We walked through the prison and noticed just how terrible the conditions were for prisoners. I couldn’t imagine spending one night here, let alone 18 years. Nelson Mandela’s triumph is definitely an inspiring story.
Near the end of the tour we got to see Mandela’s actual cell. I believe it was Cell Block A, 4th floor on the right. After waiting in line for my turn, I put the camera through the bars and snapped a photo. Unbelievable.
Overall, I am glad that I did the Robben Island tour.
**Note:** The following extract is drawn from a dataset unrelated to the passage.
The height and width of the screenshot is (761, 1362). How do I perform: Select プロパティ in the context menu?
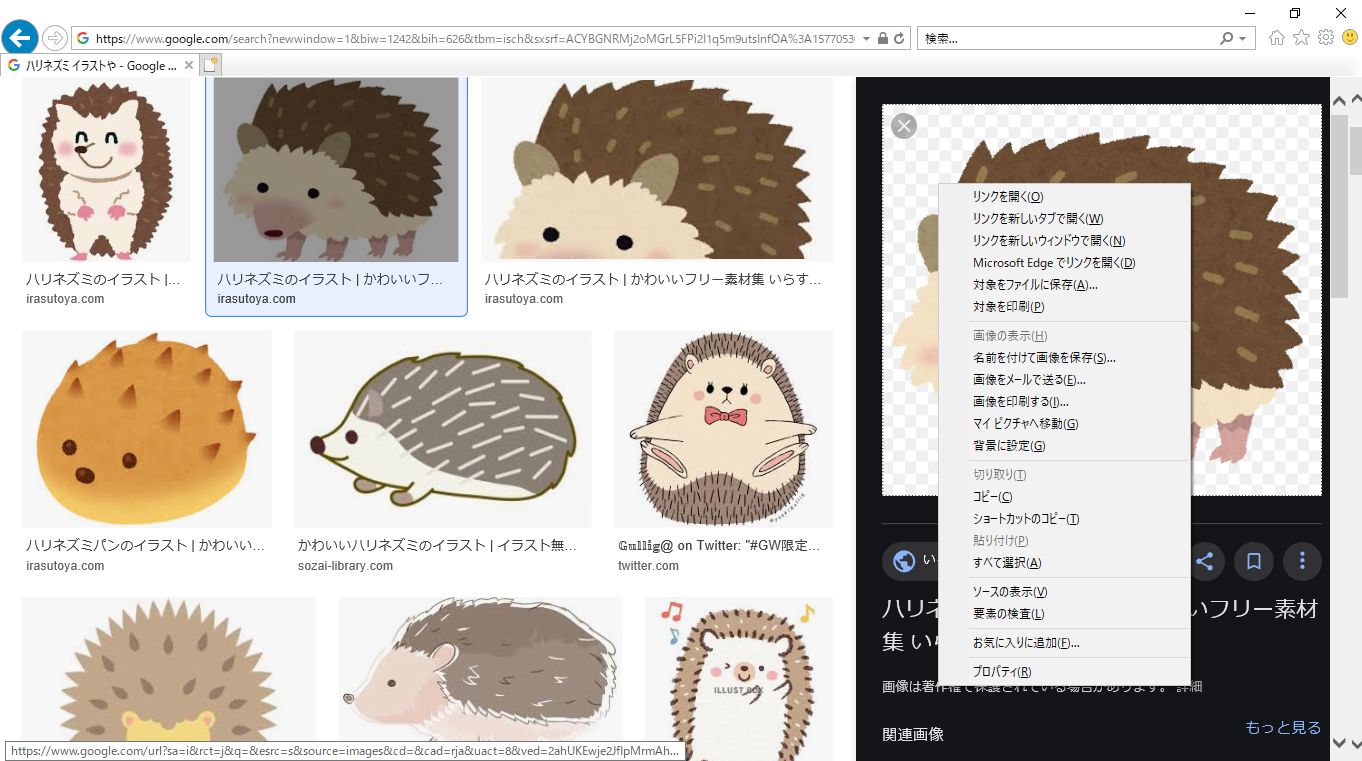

However, I have learned a few lessons that would take our 4.5 hour trip and reduce it to something more reasonable:
- Take the fast boat
- Avoid the bus tour
- Go early in the morning and not over lunch time
If you do this, you can probably reduce your time down to 2 hours. Either way, I recommend visiting Robben Island if you ever make it to Cape Town.
Unless it’s a priority for you there are probably better things to do if your time in Cape Town is short. I would put Table Mountain, Cape Point, Constantia Winelands & Stellenbosch above Robben Island. So if you have 4 or 5 days sure, otherwise skip it.
I don’t disagree with your thought process, I only would add that it is a worthwhile place to visit if you want to experience the history of the land you are visiting. I don’t think I would need to go again, though.
Those places you mention are all awesome and I’ll post the places I went once I have some more downtime.
I was in Cape Town a year ago and also went to Robben Island and had a very similar experience to yours. However, to me as a UNESCO World Heritage site and a place where I learned so much, I would not have skipped it. I wish I had not gotten on the bus as well, but I agree that there seemed to be no way not to do it.
Couldn’t agree more. I think you have to do it once for those reasons.
Thanks for posting! I’ll be taking my parents to Cape Town in late July and appreciate your post. In avoiding the bus, can you not refuse to board?
I think you can just walk past the busses and go straight to the maximum security prison area. If you wait until the busses leave it should work well.